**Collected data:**

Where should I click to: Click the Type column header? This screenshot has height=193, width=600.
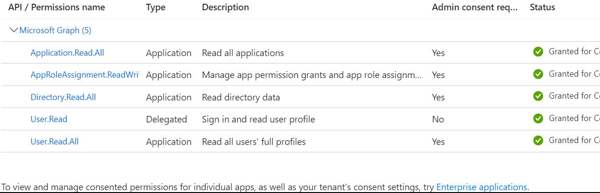156,7
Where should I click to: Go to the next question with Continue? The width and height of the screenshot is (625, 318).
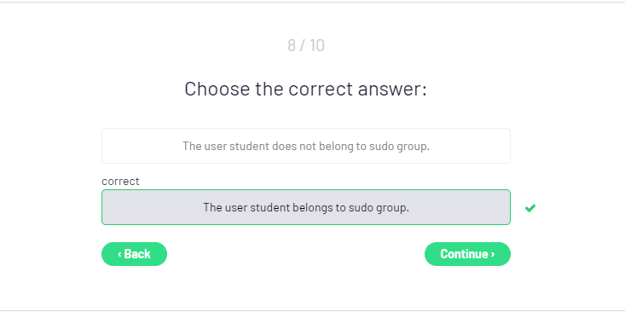[x=467, y=254]
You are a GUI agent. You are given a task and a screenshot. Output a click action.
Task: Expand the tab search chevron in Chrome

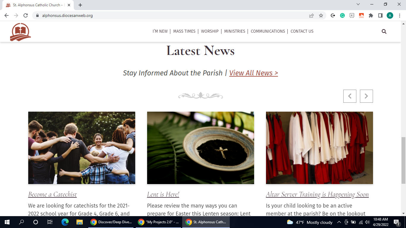pyautogui.click(x=358, y=4)
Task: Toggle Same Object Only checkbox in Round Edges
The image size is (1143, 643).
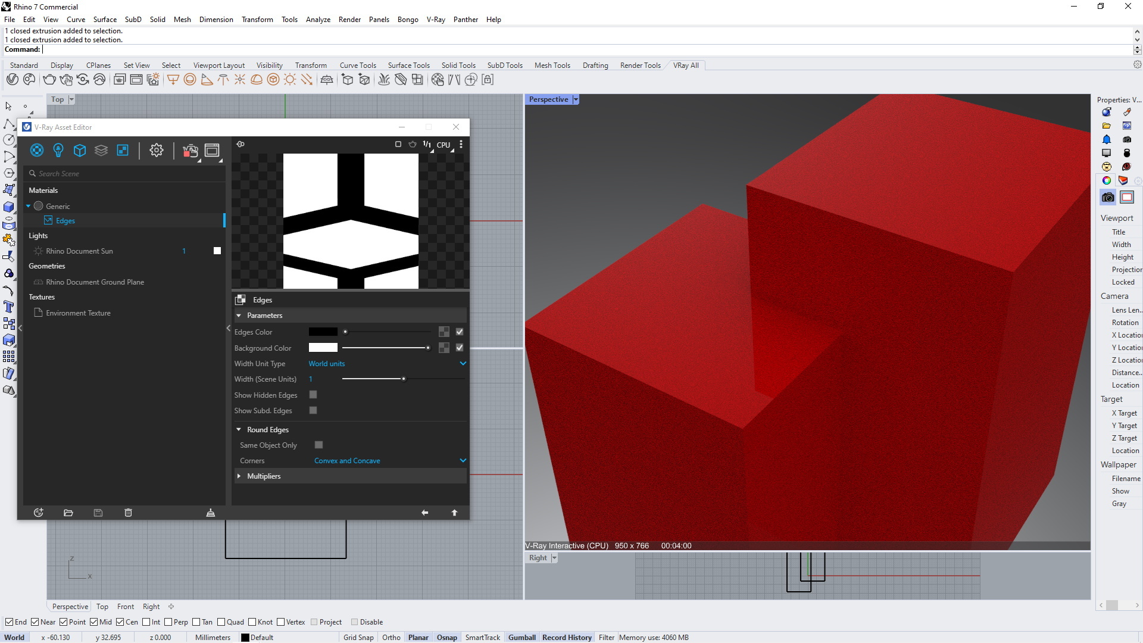Action: pos(317,445)
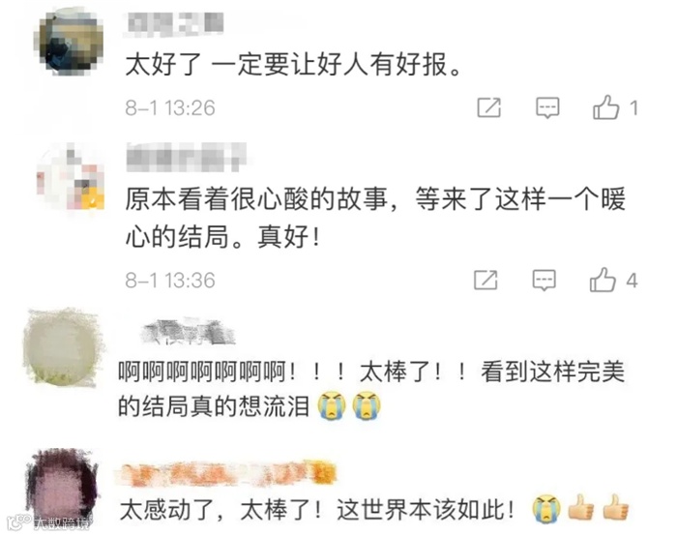This screenshot has width=677, height=537.
Task: Open second commenter's avatar with yellow badge
Action: (x=72, y=178)
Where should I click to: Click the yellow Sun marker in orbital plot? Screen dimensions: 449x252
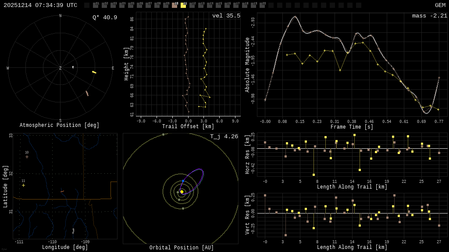[182, 192]
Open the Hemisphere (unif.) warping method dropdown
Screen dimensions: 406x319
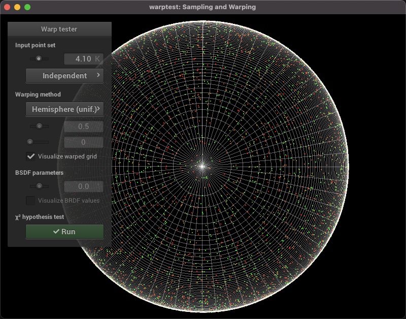(64, 109)
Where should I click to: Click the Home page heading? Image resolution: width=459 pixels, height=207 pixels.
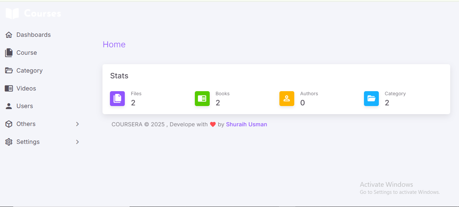tap(114, 45)

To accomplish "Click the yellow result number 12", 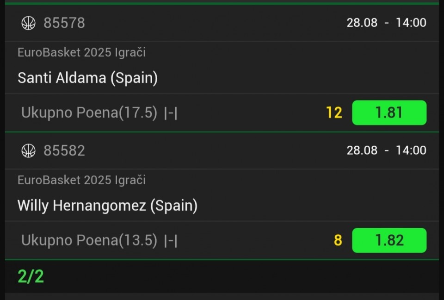I will click(x=334, y=113).
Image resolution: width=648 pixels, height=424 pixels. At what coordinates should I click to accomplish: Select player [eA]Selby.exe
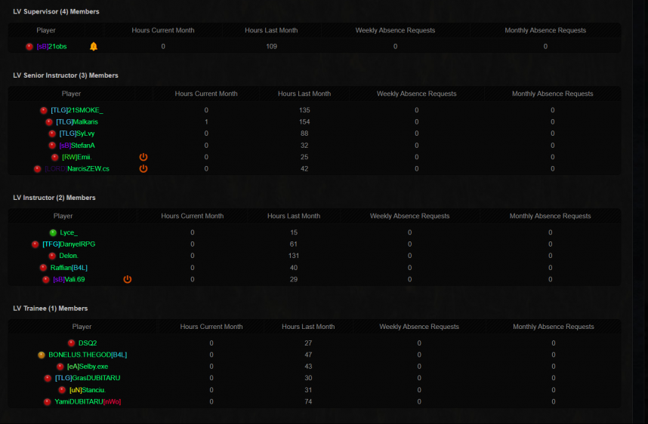click(88, 367)
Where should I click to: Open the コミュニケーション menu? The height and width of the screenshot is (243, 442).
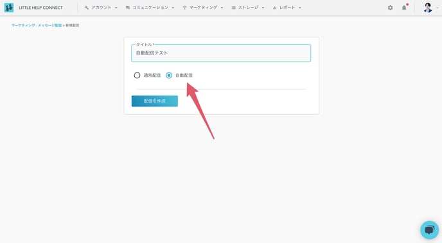[150, 8]

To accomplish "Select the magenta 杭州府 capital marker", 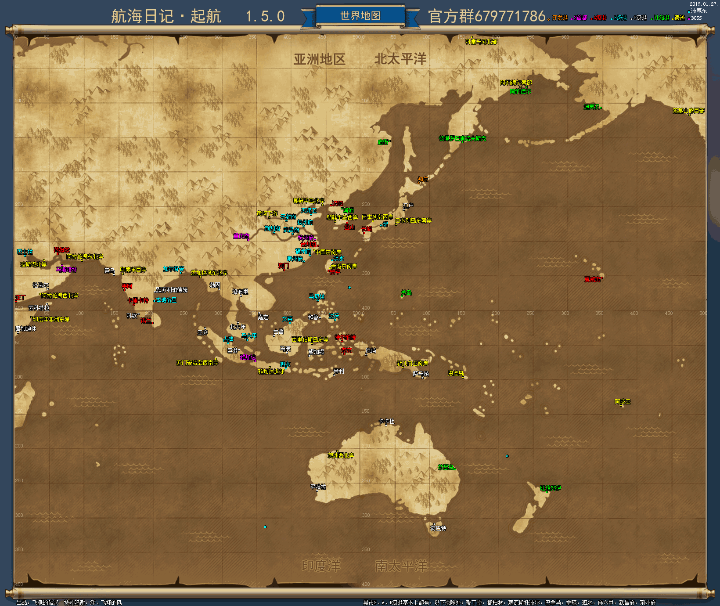I will point(306,238).
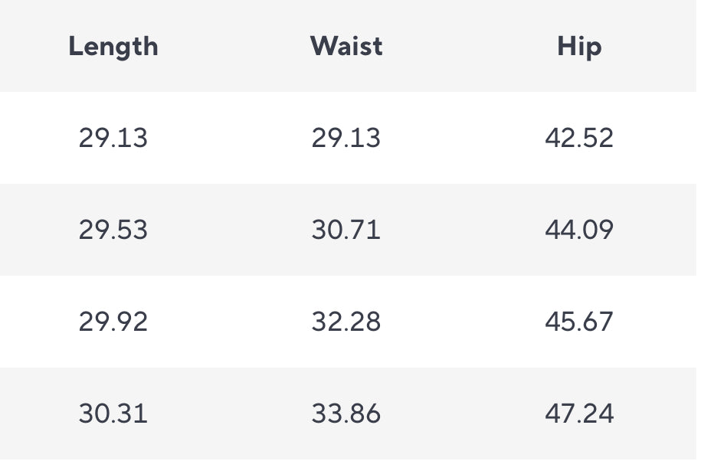The height and width of the screenshot is (461, 724).
Task: Click empty space between 32.28 and 45.67
Action: 463,321
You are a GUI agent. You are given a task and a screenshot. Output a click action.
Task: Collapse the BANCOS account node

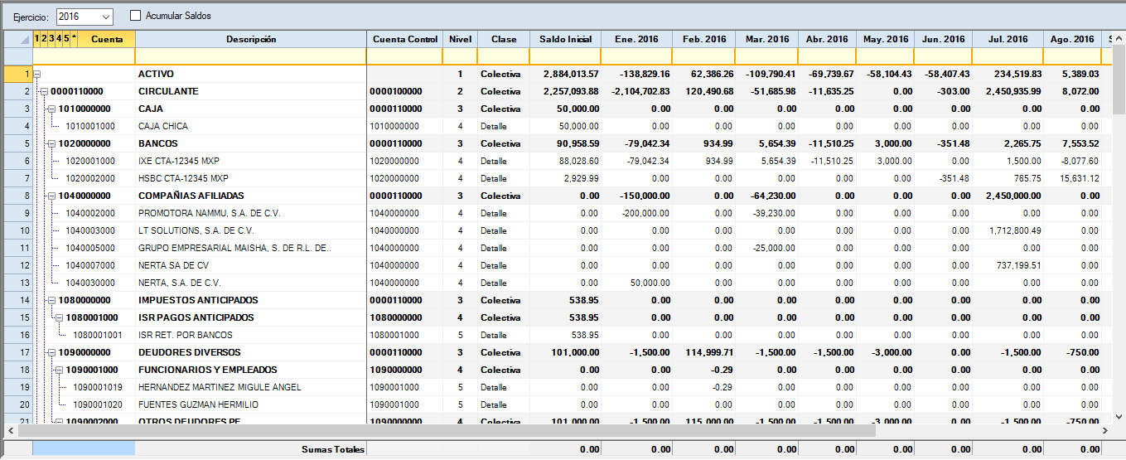pyautogui.click(x=51, y=143)
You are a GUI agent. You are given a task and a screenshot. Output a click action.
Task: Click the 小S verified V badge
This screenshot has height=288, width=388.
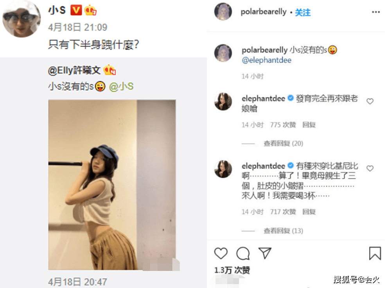[x=76, y=10]
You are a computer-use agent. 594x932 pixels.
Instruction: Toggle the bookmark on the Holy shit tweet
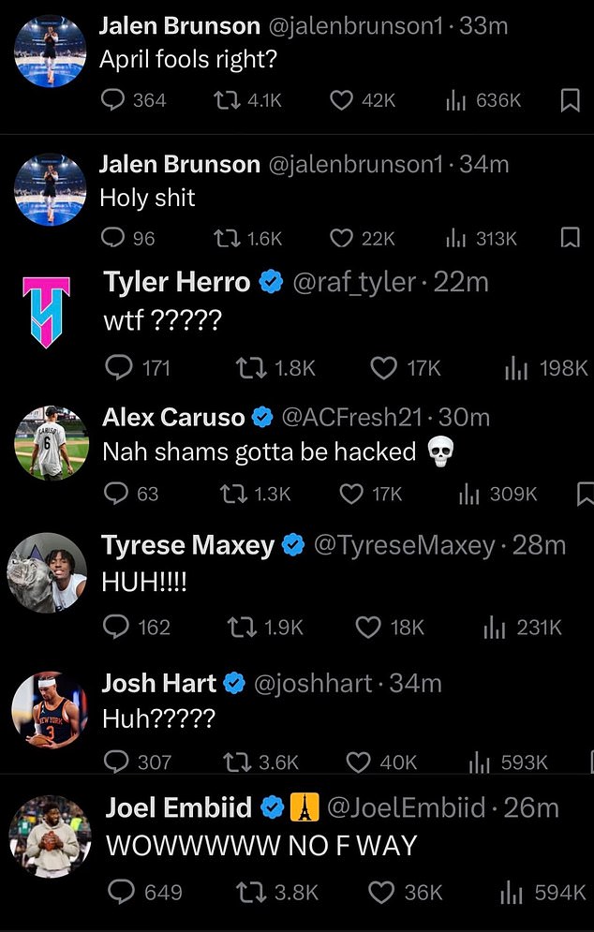point(571,239)
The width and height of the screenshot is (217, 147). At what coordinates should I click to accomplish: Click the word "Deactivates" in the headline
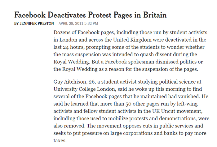click(67, 15)
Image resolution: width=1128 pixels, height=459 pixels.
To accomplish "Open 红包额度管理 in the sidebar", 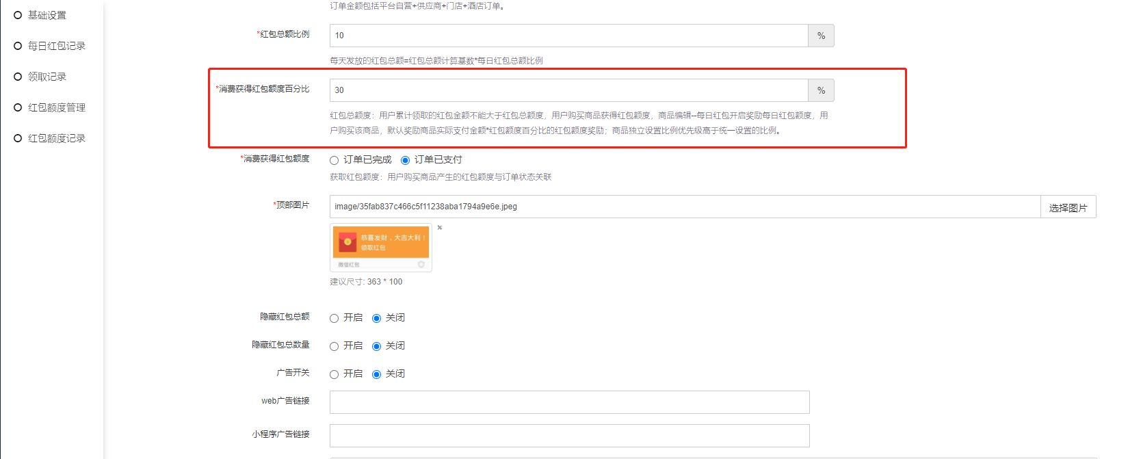I will (56, 107).
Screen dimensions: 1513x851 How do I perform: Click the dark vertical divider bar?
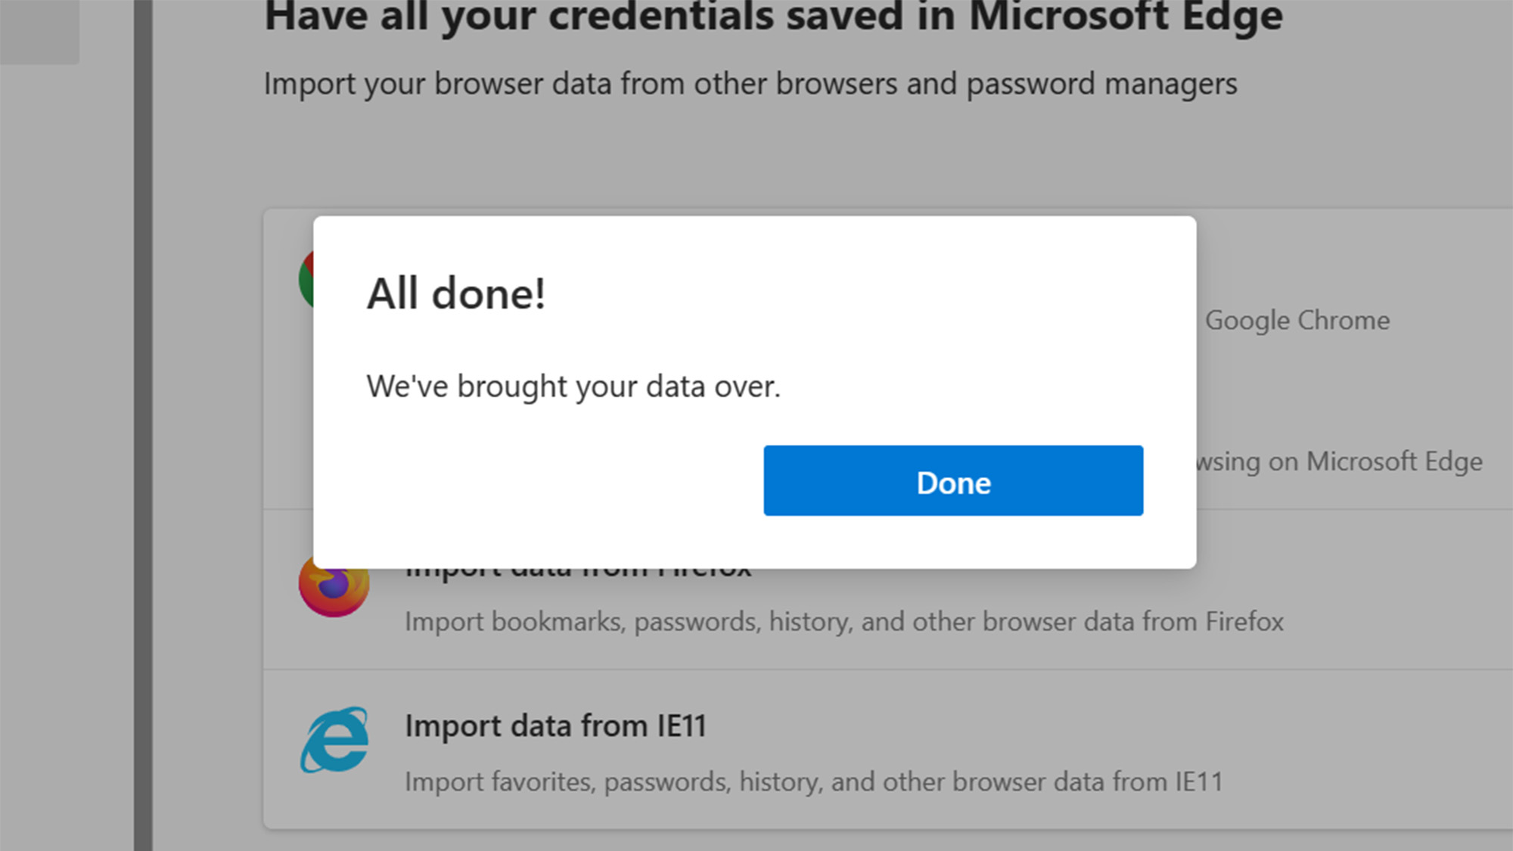click(x=143, y=424)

**WORK ORDER:** With the pictures left out, write out exactly the lines above from the one containing "Task: Click the 小S verified V badge" through the one containing "Image resolution: width=1128".

**TASK ANSWER:**
Task: Click the 小S verified V badge
This screenshot has height=288, width=388.
[x=76, y=10]
You are a computer-use agent. 594x932 pixels.
Instruction: Toggle the bookmark on the Holy shit tweet
point(571,239)
The width and height of the screenshot is (217, 147). At what coordinates should I click to accomplish: Click the word "Deactivates" in the headline
click(67, 15)
Image resolution: width=1128 pixels, height=459 pixels.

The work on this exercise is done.